Ebbene, Gesù, il Messia, oggi fa il suo ingresso solenne e regale a Gerusalemme. Da re pacifico, cavalca un puledro tra una folla osannante. Questa stessa folla, che oggi lo acclama, lo esalta, griderà poi, al cospetto di Pilato: «Crocifiggilo».
Al termine del racconto della passione, l’evangelista ci dice che il centurione e quelli che con lui facevano la guardia a Gesù esclamarono: «Davvero costui era Figlio di Dio!» (cf Mt 27,54). È la professione di fede davanti al Crocifisso, che non è soltanto il condannato, il reietto, ma è il Redentore innalzato da terra e glorificato. La liturgia così loda il Padre: «Nella potenza ineffabile della croce splende il giudizio sul mondo e il potere regale di Cristo crocifisso» (cf Prefazio della Passione del Signore I).
Il mistero di morte e di glorificazione che contempleremo nei giorni del triduo pasquale nei suoi vari aspetti, oggi ci è presentato in mirabile unità nella ricchezza della liturgia che stiamo celebrando.

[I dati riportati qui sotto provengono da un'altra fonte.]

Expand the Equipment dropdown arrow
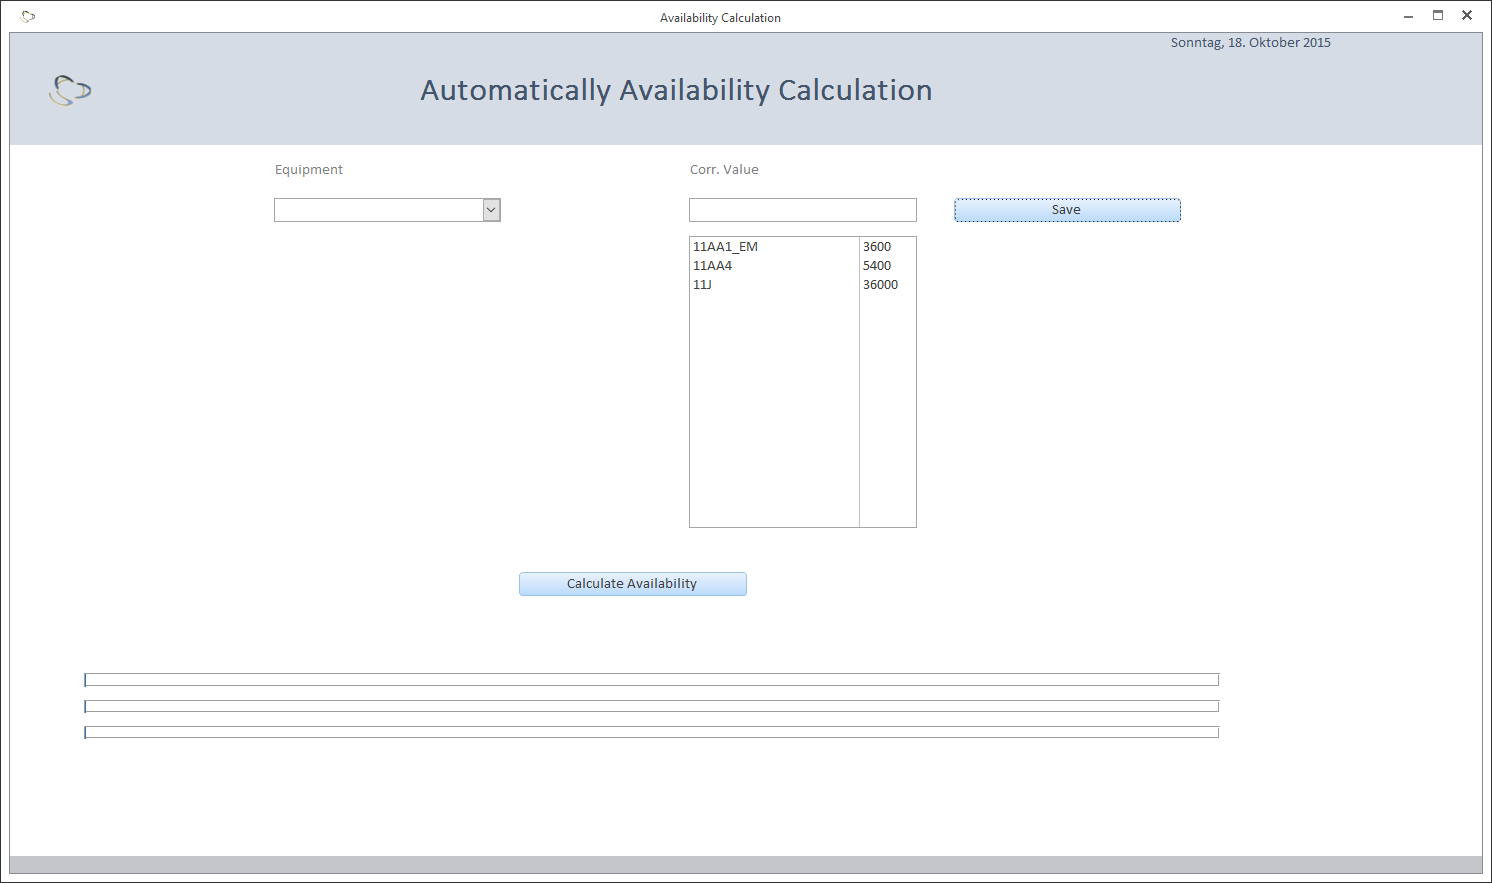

La liturgia di questa domenica, dunque, ci invita a meditare sulla passione del Signore, nello scandalo della croce. Le celebrazioni di questa settimana, chiamata santa, ossia giovedì, venerdì e sabato, ci aiuteranno a comprendere meglio questo messaggio, che era «scandalo per i Giudei e stoltezza per i pagani» (cf 1Cor 1,23), ma che è la manifestazione dell’amore di Dio per noi, ed è invito perenne a entrare e rimanere nell’amore di Cristo, obbedendo alla sua parola.